Как ни рано оставил он нероскошный замок своего отца, как ни полно по-видимому вжился он во все треволнения флорентийской жизни, он никогда не мог заглушить в себе одно весьма часто томившее его чувство – своей разорванности с средой, в которой он сам осудил себя жить из весьма понятного стремления к деятельности. Городская Италия никогда не была ему родной, он не был закуплен в ее пользу никакими традициями, никакими воспоминаниями бессознательно прожитого им на этом месте времени.
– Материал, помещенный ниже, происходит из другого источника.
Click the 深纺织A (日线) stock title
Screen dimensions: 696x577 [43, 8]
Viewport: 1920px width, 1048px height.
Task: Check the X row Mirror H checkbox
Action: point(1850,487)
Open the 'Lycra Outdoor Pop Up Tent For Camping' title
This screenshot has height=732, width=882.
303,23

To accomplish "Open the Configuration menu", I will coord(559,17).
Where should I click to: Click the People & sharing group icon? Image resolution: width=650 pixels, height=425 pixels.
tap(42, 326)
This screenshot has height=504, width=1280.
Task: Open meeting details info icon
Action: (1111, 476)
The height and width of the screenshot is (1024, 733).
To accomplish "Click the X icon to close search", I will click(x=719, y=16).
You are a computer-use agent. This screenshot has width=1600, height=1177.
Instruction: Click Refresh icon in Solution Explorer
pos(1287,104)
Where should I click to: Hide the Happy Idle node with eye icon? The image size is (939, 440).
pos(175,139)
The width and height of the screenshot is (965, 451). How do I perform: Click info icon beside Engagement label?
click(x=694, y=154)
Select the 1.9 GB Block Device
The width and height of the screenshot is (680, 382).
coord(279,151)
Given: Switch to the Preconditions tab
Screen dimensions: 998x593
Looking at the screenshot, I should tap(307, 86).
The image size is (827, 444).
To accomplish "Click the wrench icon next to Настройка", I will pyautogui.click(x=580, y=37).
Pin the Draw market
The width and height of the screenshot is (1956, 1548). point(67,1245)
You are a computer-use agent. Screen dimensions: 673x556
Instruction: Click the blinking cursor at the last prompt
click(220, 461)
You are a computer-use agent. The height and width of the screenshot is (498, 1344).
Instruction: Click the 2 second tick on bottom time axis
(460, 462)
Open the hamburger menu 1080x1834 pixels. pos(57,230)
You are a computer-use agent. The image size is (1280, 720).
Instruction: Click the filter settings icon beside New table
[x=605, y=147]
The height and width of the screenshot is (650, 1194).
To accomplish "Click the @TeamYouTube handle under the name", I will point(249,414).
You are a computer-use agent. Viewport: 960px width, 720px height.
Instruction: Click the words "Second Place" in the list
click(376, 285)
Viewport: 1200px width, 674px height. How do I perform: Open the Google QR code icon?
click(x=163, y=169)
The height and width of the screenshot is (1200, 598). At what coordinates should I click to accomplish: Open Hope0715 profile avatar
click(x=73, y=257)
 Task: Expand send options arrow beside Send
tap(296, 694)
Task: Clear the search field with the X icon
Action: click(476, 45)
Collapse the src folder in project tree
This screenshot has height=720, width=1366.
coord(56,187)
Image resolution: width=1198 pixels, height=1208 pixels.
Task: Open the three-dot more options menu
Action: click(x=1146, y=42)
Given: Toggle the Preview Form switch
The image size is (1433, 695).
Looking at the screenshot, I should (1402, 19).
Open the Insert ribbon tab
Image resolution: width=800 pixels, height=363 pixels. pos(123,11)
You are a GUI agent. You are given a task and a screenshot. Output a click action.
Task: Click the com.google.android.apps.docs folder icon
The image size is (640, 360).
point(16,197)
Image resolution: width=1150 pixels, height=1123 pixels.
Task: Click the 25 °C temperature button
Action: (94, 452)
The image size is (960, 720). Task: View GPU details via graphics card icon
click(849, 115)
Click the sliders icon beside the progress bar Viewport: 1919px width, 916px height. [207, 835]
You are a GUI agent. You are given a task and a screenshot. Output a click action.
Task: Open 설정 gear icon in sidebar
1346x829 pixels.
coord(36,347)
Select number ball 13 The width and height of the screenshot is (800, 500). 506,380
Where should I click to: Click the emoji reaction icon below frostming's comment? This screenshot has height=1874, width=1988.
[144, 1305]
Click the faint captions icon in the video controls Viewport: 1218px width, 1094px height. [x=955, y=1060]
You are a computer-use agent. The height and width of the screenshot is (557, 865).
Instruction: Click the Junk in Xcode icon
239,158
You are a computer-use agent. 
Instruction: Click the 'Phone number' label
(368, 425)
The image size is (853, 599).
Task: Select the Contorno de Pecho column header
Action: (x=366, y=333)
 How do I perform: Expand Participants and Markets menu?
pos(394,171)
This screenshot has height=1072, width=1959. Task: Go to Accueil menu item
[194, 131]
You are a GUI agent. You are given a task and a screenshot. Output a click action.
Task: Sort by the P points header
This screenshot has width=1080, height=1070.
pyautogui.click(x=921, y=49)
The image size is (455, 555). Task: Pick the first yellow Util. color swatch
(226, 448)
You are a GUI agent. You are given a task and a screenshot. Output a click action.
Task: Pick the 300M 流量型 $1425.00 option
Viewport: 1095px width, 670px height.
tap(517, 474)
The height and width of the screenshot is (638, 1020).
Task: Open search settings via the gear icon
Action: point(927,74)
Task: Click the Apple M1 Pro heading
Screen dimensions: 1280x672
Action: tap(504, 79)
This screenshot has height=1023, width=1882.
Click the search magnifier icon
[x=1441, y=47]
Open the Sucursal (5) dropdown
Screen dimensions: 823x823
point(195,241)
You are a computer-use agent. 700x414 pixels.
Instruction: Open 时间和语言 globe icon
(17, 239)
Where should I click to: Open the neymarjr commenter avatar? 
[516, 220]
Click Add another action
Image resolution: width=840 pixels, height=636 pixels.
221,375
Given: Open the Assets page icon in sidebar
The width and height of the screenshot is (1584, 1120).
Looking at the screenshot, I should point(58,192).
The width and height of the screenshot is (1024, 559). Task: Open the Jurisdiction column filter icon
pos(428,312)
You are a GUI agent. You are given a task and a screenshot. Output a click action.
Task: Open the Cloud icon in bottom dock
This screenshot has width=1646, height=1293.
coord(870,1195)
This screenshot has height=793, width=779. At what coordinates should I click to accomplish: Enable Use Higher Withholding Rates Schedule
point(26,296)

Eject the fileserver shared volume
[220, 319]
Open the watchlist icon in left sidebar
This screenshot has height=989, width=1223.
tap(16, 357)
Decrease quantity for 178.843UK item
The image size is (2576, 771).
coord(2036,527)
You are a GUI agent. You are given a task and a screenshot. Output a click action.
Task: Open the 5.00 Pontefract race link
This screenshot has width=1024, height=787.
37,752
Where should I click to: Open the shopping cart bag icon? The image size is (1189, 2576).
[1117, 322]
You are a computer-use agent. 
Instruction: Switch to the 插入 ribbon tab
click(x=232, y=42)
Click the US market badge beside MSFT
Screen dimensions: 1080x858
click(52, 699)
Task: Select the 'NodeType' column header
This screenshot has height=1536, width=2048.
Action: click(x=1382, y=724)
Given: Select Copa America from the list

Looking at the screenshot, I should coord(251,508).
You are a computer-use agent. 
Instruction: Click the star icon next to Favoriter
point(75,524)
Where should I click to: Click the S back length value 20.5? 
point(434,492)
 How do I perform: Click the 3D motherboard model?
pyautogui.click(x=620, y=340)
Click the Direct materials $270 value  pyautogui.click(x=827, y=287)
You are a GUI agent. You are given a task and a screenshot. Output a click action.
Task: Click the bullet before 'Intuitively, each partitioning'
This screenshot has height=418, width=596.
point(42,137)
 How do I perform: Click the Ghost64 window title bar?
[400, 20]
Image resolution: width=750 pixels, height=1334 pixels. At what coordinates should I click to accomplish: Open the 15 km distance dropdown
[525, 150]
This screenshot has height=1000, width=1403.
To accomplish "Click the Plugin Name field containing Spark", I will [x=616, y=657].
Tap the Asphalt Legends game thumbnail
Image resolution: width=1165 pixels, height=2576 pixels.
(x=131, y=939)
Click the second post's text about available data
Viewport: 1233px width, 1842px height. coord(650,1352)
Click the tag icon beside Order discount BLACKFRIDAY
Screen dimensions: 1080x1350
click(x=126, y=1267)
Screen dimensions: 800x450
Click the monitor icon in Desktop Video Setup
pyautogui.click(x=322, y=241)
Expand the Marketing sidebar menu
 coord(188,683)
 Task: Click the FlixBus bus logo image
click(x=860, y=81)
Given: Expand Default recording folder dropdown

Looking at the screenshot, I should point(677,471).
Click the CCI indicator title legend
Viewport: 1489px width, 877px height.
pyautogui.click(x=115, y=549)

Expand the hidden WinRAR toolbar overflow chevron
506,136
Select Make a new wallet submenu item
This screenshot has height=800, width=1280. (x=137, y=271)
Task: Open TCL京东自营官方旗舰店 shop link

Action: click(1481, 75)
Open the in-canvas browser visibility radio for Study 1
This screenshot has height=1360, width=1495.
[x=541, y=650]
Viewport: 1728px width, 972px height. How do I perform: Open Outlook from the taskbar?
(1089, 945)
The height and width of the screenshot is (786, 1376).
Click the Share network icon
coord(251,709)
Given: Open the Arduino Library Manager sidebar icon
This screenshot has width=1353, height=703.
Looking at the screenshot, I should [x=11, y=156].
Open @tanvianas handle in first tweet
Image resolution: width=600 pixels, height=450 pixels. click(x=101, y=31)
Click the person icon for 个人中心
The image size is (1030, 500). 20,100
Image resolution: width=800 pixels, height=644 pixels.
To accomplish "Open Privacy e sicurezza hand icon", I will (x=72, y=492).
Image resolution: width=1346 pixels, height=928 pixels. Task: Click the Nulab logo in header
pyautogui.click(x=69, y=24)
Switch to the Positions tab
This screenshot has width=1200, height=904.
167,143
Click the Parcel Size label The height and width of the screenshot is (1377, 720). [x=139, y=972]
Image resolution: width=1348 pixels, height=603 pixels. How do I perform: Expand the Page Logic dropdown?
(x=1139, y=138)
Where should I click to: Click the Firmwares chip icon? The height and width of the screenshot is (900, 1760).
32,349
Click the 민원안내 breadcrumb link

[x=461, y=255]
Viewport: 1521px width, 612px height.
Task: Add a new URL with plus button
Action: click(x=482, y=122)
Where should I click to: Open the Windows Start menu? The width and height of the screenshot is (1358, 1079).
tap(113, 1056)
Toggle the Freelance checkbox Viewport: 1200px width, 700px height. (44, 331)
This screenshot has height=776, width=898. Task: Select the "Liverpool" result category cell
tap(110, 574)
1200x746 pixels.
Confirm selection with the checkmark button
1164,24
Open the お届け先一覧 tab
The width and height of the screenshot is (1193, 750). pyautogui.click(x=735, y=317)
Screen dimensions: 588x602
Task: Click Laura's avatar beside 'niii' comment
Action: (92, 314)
А это время у Джусти было несравненно художественнее, богаче живыми впечатлениями, чем у самого счастливого из горожан. Если бы он раньше оставил деревню, т. е. до того времени, пока начал ощущать всю мелочность и пустоту жизни, развивавшейся, или лучше разлагавшейся среди живописной природы, которую он рано привык любить, то вероятно в нем сохранились бы буколические стремления, ревнивая ненависть ко всему городскому без всякого разбора. Но этого не случилось. Он вынес из детства близкое знакомство с итальянской нацией без ненависти к той или другой из ее рубрик.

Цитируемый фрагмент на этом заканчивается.